The Sambhavna Clinic, funded by the appeal, treats thousands of survivors, and has commissioned large-scale research. Preliminary results show over ten times more cancers than among people not exposed to the gas.
How did it all happen? A company controlled by the Union Carbide Corporation (UCC) operated a pesticide factory in Bhopal, but safety precautions were skimped. Just after midnight on 3 December, 1984, huge quantities of the volatile, deadly gas methyl isocyanate (MIC) escaped.
Within three days 8-10,000 people had died from exposure to the gas, rising later to an estimated 25,000; up to 500,000 suffered damage to eyes, lungs and other organs.
In the immediate aftermath, the company took steps which many have argued appeared to aim mainly at limiting the compensation payable and the damage to its reputation. In 2001 UCC was taken over by the Dow Chemical Company, which claimed however that it was taking over UCC’s assets and not its liabilities. In September 2017 Dow, in turn, merged with DuPont to form the world’s largest chemical company, DowDuPont Inc.
To this day, Union Carbide has never answered the criminal charges outstanding against it and its current owner Dow, when summonsed to explain why it should not produce Carbide to the courts, simply did not turn up.
A ‘curative petition’ in India’s Supreme Court aiming to address inadequacies within the 1989 civil settlement of the initial disaster (U.S. $470 million) remains stalled despite the Indian Government’s official position stating that the “gross inadequacy” of the 1989 settlement, with Union Carbide, resulted in an “irremediable injustice.”
Marches, hunger strikes and other protests have not succeeded in persuading the government to take decisive action.
A small group of Quakers and others is trying another way, inspired by a case reported by the Australian criminologist John Braithwaite in his book Restorative justice and responsive regulation. In this case, insurance companies were misselling worthless policies, including to poorly-educated Aboriginal communities.
Top managers from the companies visited them and met the victims; some went back to the city ashamed of what their company had done. There were discussions with regulators and even the prime minister, and reforms to the law and regulations followed. This restorative problem-solving was accomplished without going to court (except for two individuals who refused to co-operate).
The new group, called Restorative Action for Bhopal, has tried to secure face-to-face contact, so far without success, but plans to continue.

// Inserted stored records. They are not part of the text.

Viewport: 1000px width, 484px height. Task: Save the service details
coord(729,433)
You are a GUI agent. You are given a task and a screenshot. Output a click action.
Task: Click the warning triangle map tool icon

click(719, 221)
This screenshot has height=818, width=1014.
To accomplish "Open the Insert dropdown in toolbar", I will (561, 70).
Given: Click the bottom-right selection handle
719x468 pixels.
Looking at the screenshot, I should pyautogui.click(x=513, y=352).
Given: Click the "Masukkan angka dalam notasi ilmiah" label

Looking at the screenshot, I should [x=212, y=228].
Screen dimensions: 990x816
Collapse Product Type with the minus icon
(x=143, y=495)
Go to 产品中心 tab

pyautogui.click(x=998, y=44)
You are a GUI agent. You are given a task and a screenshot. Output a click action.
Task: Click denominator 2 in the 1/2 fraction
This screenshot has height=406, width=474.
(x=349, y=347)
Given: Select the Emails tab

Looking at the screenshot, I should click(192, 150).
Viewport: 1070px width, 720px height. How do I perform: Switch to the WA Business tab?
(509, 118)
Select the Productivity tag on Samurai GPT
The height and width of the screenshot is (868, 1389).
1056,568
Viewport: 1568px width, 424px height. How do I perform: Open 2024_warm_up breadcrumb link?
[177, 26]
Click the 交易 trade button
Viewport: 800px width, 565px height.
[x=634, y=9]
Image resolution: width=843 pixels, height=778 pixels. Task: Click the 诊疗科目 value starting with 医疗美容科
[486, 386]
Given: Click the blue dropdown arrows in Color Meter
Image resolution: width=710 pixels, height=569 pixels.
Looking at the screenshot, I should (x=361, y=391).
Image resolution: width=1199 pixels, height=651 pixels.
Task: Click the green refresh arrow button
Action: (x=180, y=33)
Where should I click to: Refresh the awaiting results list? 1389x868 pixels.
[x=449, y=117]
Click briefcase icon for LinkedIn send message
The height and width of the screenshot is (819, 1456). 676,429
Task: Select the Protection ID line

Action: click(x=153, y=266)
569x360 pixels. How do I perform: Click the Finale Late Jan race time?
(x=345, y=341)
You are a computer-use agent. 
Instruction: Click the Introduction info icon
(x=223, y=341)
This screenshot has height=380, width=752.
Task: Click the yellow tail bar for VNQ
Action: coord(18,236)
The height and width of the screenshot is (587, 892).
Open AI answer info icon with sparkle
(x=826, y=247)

It will enlist the support of influential people, and use other approaches such as letter writing.
It will avoid the all-too-easy ‘blame game’; instead, it will concentrate on the humanitarian and human rights implications, as well as the commercial advantages to the newly merged company of starting with a clean slate and demonstrating its expertise in removing contaminants such as arsenic and mercury from water. The group is in touch with the Quaker South Asia Interest Group and Quakers in Bhopal, and all like-minded people who would like to help are invited to get in touch.
If they are successful, the model is one worth bearing in mind for future cases. For Bhopal is only one example, among many, of a multinational company causing severe environmental damage through its operations in less developed countries.
There is beginning to be a recognition that businesses have a responsibility to “put people and the planet alongside profits,” to quote from a group of business leaders and others called the B-Team. This is a welcome statement of principle, and it is up to all of us to hold them to it. But as Bhopal is the most serious and longest-running case, it should be at the forefront of such a campaign.